740.00119 EW 1939/1193½

Memorandum of Conversation, by the Under Secretary of State (Welles)

The British Ambassador called to see me this afternoon at his request. Lord Halifax stated that he had read with particular approval the address I had delivered at the New York Herald Tribune Forum two weeks ago.2 He said he thought it was imperative that some agreement be reached at least on basic principles of post-war adjustments between the United States, Great Britain, and the Soviet Union before the armistice period arrived. He said that if such an agreement were not reached before that time he saw no hope of any satisfactory solution and the very great probability that violent discord, suspicion and recrimination will exist between the three leading members of the United Nations. He said that he wanted me to know that Mr. Eden3 and Oliver Lyttelton4 felt exactly the same way that he does on this subject.

He went on to say that the President had spoken with Oliver Lyttelton with regard to certain post-war adjustments, requesting the latter to transmit his views to Mr. Churchill5 solely for the latter’s confidential information. The Ambassador said that, as I would have seen from Mr. Churchill’s speech of yesterday,6 that Mr. Churchill had not yet reached the point where he was considering the possibility of such agreements being reached until after Axis resistance, at least in Europe, had broken down. Lord Halifax insisted that only the President himself could cause Mr. Churchill to change his point of view in this regard. He felt very strongly that the President should take the lead on this issue and should keep the initiative in his own hands. He [Page 2] said that at one time they had considered urging that Mr. Eden be sent to this country for exploratory conversations but that the idea had been discarded for two reasons: first, the group within the War Cabinet which felt the way he did believed that Mr. Churchill would not wish to have Mr. Eden come to the United States on a mission of this character since he might be afraid that he would go further than he, Mr. Churchill, himself would wish him to go; and second, a visit of Mr.
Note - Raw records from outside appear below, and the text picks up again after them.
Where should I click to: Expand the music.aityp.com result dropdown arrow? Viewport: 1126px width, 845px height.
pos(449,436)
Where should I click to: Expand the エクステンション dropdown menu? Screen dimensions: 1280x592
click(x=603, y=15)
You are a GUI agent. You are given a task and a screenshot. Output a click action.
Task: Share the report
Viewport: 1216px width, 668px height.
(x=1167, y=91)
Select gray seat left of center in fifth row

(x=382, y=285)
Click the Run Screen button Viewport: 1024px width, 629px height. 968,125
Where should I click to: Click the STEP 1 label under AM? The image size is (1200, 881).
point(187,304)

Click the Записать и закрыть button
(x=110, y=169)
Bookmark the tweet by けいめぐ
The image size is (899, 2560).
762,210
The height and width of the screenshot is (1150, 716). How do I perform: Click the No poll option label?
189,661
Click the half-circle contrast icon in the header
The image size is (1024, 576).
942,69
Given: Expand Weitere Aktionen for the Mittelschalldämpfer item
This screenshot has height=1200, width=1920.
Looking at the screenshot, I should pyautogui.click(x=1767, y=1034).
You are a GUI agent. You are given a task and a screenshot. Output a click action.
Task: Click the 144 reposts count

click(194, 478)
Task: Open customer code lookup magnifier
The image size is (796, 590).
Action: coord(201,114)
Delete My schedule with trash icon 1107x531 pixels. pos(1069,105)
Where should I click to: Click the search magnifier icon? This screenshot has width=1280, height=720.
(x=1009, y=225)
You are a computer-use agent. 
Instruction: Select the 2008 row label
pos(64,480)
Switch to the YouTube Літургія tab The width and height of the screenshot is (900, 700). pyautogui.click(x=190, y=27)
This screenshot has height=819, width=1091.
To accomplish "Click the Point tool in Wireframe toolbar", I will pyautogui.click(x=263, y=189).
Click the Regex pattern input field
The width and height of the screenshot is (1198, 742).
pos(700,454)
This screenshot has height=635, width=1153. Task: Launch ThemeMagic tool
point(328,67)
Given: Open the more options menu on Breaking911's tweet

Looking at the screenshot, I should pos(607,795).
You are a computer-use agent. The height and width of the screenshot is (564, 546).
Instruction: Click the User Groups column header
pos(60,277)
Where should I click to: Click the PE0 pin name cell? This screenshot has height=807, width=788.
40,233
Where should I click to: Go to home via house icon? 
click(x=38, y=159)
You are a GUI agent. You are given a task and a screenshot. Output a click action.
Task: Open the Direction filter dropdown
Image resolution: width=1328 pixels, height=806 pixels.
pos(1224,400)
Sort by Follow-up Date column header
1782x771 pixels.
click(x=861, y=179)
Eden to Washington at this time would undoubtedly give rise on the part of the Soviet Union to apprehensions as to secret arrangements or understandings which might be entered into by Great Britain and the United States.

The Ambassador emphasized that he was speaking to me in great personal confidence in this matter, but that he felt so strongly on the subject that he had wished to talk to me in this personal way.

S[umner] W[elles]
  1. For text of address, made on November 17, 1942, see Department of State Bulletin, November 21, 1942, p. 939.
  2. Anthony Eden, British Secretary of State for Foreign Affairs.
  3. British Minister of Production.
  4. Winston S. Churchill, British Prime Minister.
  5. For text, see New York Times, November 30, 1942, p. 5.